Mashhad located in the Northeast of Iran is endemic for cutaneous leishmaniasis mainly caused by L. tropica and less commonly L. major [10, 11, 15]. Pentavalent antimoniates have long been the most common treatment for leishmaniasis in our region, but acquired drug resistance towards them has increased during the recent years [16, 17], raising a strong need for new anti-leishmaniasis treatments. Knowing the fact that CL is a self-limiting disease, the main goal in its treatment would be controlling the spread of the disease in endemic regions besides decreasing scar formation; therefore it would be more logical to use safe topical drugs in order to prevent any adverse reactions. Systemic liposomal AmB has been recently administered in the treatment of drug-resistant cutaneous leishmaniasis [1820]. Preliminary results have shown that topically applied lipid-based formulations containing AmB have a significant therapeutic effect in the treatment of CL lesion in adults.
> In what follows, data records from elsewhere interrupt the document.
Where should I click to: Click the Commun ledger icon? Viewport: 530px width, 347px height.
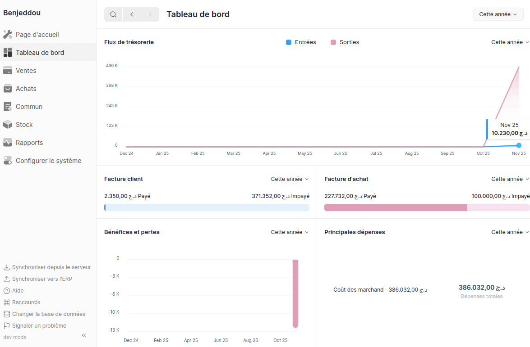[x=8, y=107]
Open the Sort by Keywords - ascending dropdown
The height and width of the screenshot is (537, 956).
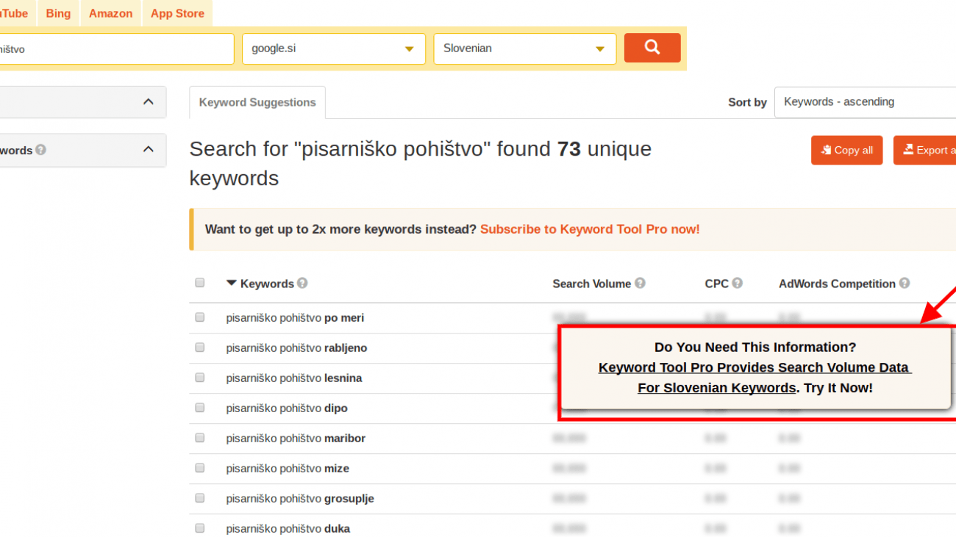(x=865, y=102)
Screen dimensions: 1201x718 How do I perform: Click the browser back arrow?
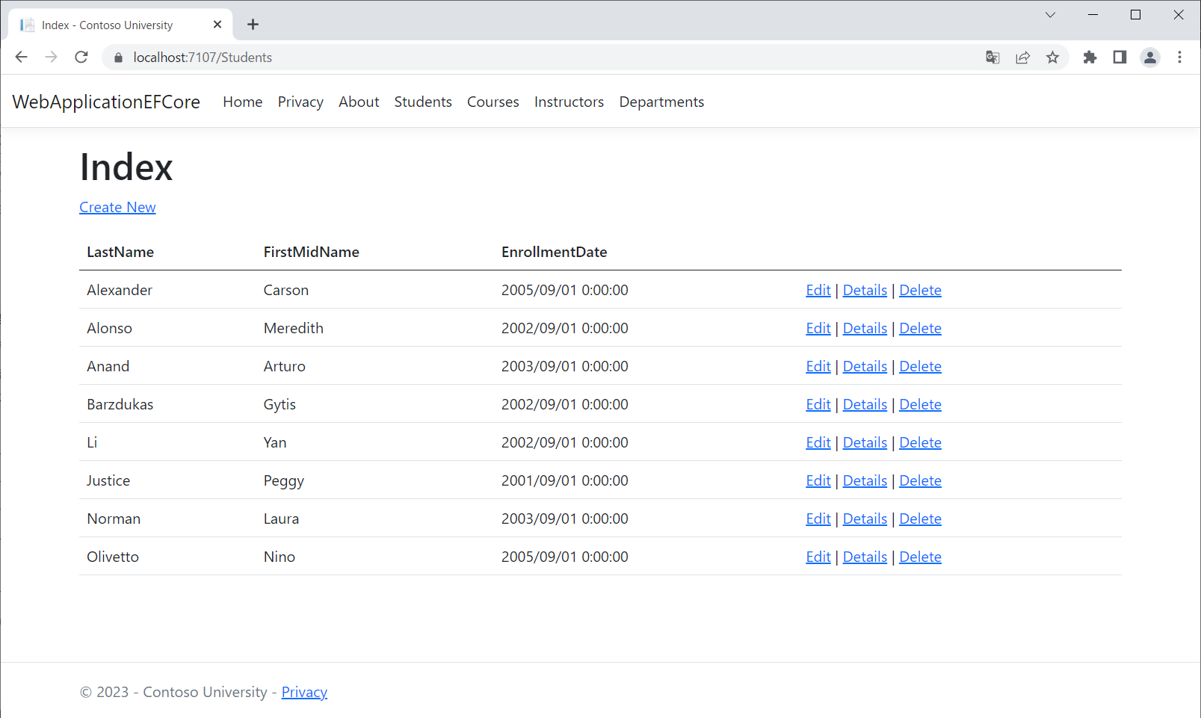pyautogui.click(x=21, y=58)
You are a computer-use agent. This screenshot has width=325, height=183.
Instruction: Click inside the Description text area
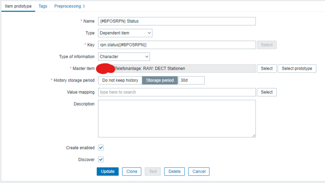click(177, 118)
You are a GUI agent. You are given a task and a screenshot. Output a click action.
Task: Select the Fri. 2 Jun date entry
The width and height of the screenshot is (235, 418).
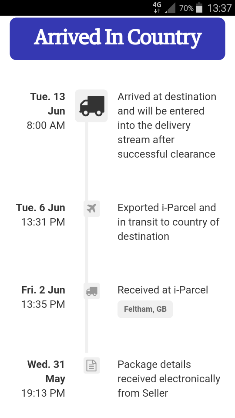pos(43,290)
Zvulunov et al. even reported successful treatment of a 1.5-year-old infant with persistent CL by the administration of a topical colloidal solution of AmB for 3 weeks [21]. In a study conducted in 1999 on the treatment outcome of two similar lesions of the same individual, the topical liposomal AmB-treated lesions showed significant improvement with no evidence of relapse when compared to the placebo-treated ones [9]. Another study taking place in Israel on 19 patients receiving 2 vials, one containing AmB-cholesteryl sulfate dispersed in a 5% ethanol solution and one with 5% ethanol in water for half of each patient’s lesions, the results revealed a better therapeutic response in those lesions treated with topical liposomal AmB in comparison to placebo [22].

Although several studies have been performed on the efficacy of topical AmB on CL, this study is the first which compares its effect with intralesional glucantime; moreover, sample size of our study is not comparable with other similar ones.

In the present study, comparing the effect of AmB and intralesional glucantime on leishmania lesions, no significant difference was observed (56.4% versus 67.6%, ), indicating that topical AmB has a similar efficacy to intralesional glucantime. Although preparing topical liposomal AmB as a therapeutic drug is neither easy nor inexpensive, because of its simple, painless administration route by the patient himself, no transdermic passage into blood circulation causing less toxicity, and no need for recurrent visits, AmB could be considered as an alternative treatment especially in children who do not tolerate painful methods, patients who cannot make recurrent visits, and in cases where glucantime is contraindicated or unresponsive.

Evaluating the effect of a drug on a self-limiting disease, in particular, considering the fact that variability in the disease length in different individuals can be of several months, would be quite difficult; therefore a study in which patients with two similar leishmania lesions could simultaneously receive both treatments (AmB and glucantime) is highly recommended in further studies on this issue.